**Task to complete**
Only an exact copy belongs in the answer: the line with "Activate the Waves map layer" and every line after it through the end of the records, pictures left out.

**Data for the task**
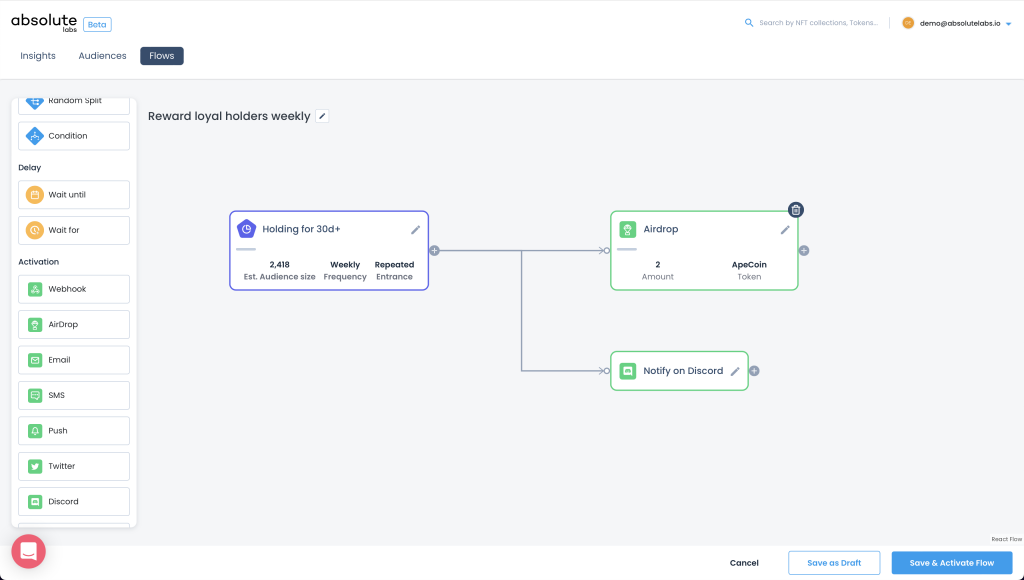
Task: Select the Wait until delay node
Action: (73, 194)
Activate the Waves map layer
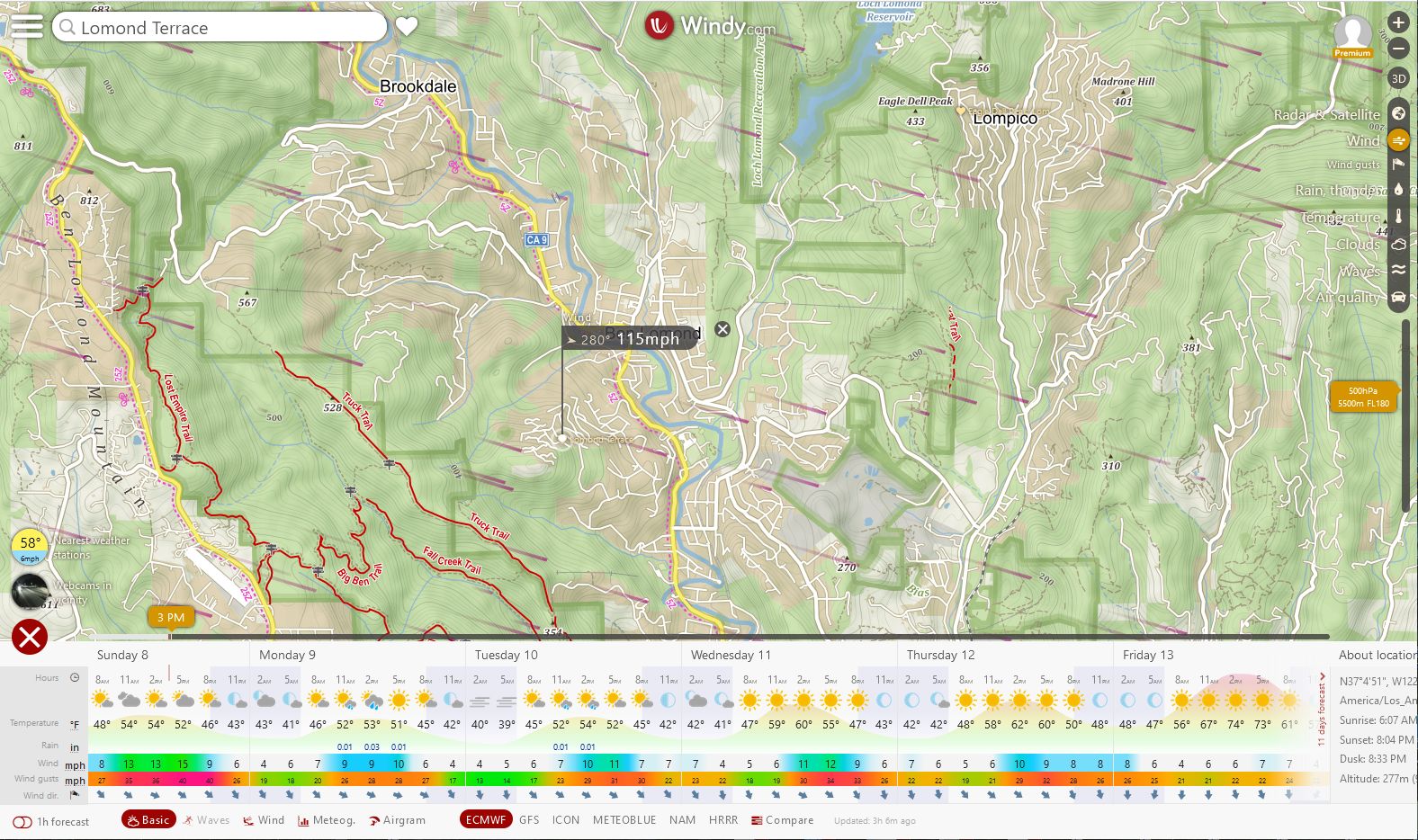This screenshot has width=1418, height=840. [1398, 270]
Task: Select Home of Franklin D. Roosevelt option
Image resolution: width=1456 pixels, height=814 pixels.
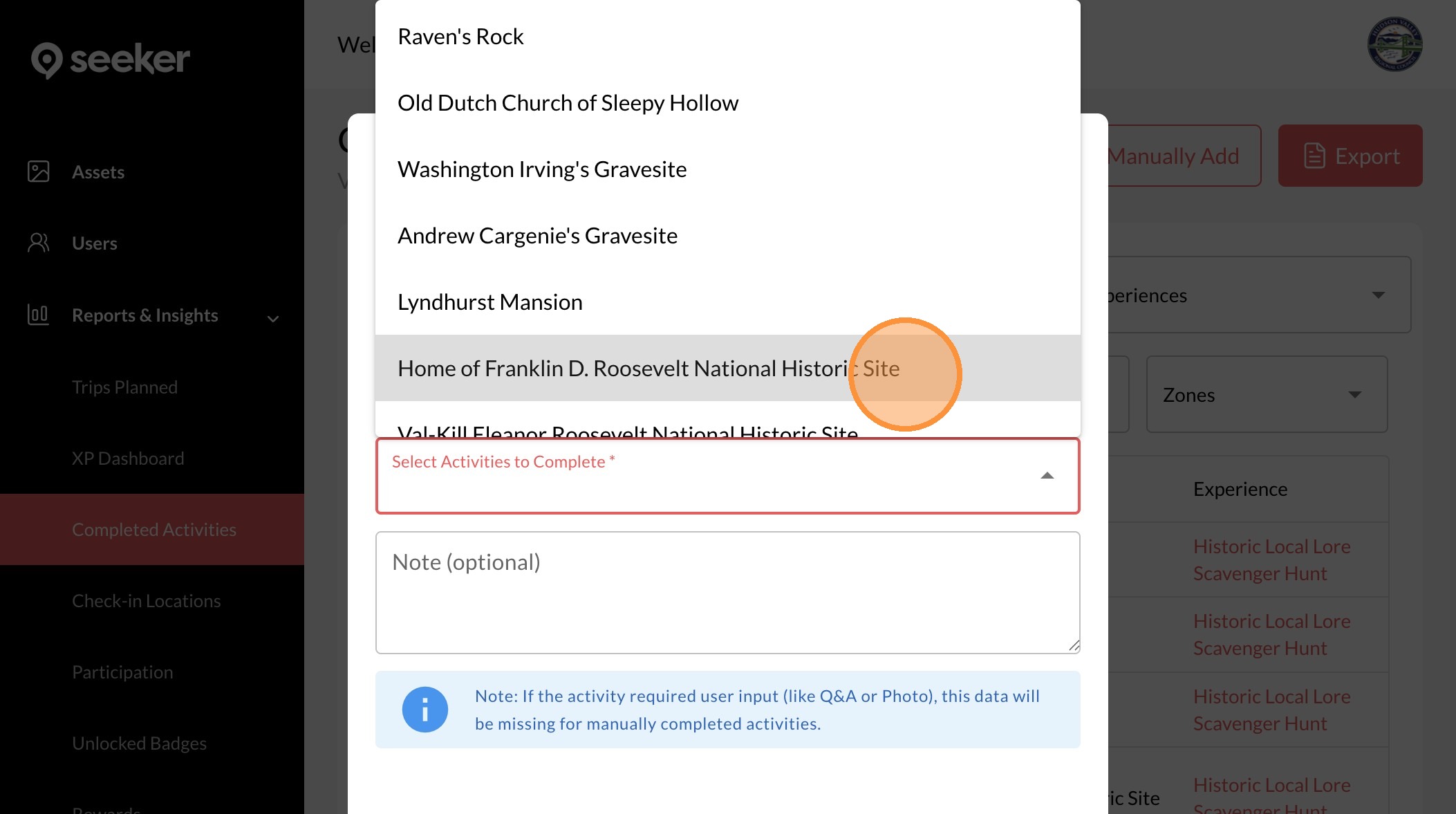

**Response for this exercise**
Activate the Waves map layer
This screenshot has width=1418, height=840. [1398, 270]
Task: Select Home of Franklin D. Roosevelt option
Image resolution: width=1456 pixels, height=814 pixels.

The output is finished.